The reading path including some implementation details is summarized in the following picture:

As you can see, everything starts by preparing the query context with date filters and aggregations to retrieve. Such context is passed later to StorageDriver's method responsible for getting the queried results. Split keys are involved here. The first step consists on reading all split keys belonging to given metric, the aggregation and the expected granularity. If we're supposed to store small chunks of aggregated data for small granularity (e.g. 1 sec), this operation could be the first analysis step for performance issues. The used reading method depends on the underlying storage. For the local filesystem it consists on reading and filtering all files from the metric's aggregation directory. For Redis it iterates over the registered paths.

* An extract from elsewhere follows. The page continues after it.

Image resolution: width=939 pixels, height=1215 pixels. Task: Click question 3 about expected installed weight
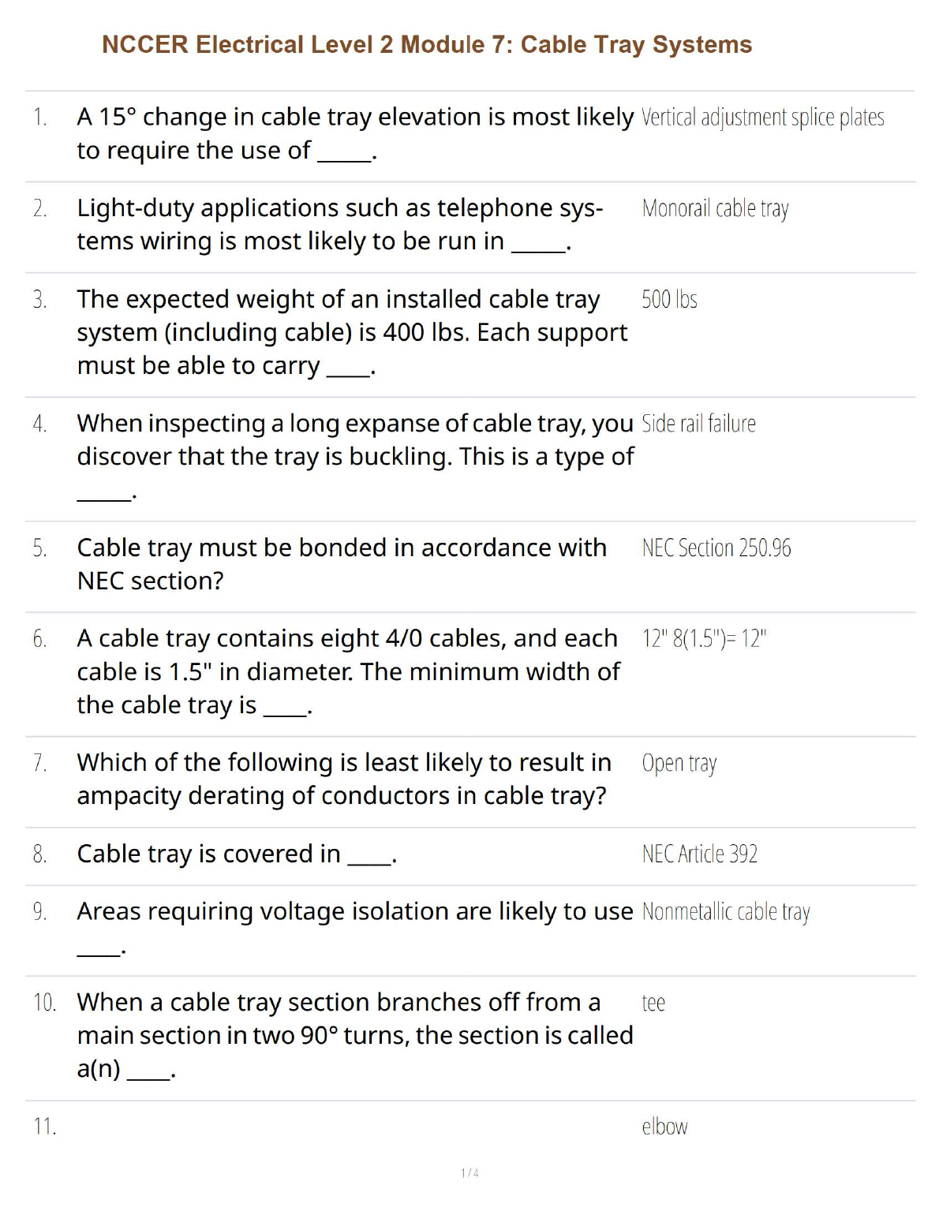click(x=351, y=332)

In the next steps the retrieved keys are filtered and only the ones included between from/to date criteria are kept. Later the data corresponding for each key is read and unserialized to the AggregatedTimeSerie instance. In the next step all objects are concatenated and a single AggregatedTimeSerie instance containing all values from the read data is returned. And just before returning the results to the end user, this AggregatedTimeSerie instance is truncated to avoid to return too many points. It can occur when the archive policy was resized and the aggregates weren't be processed with the new specification.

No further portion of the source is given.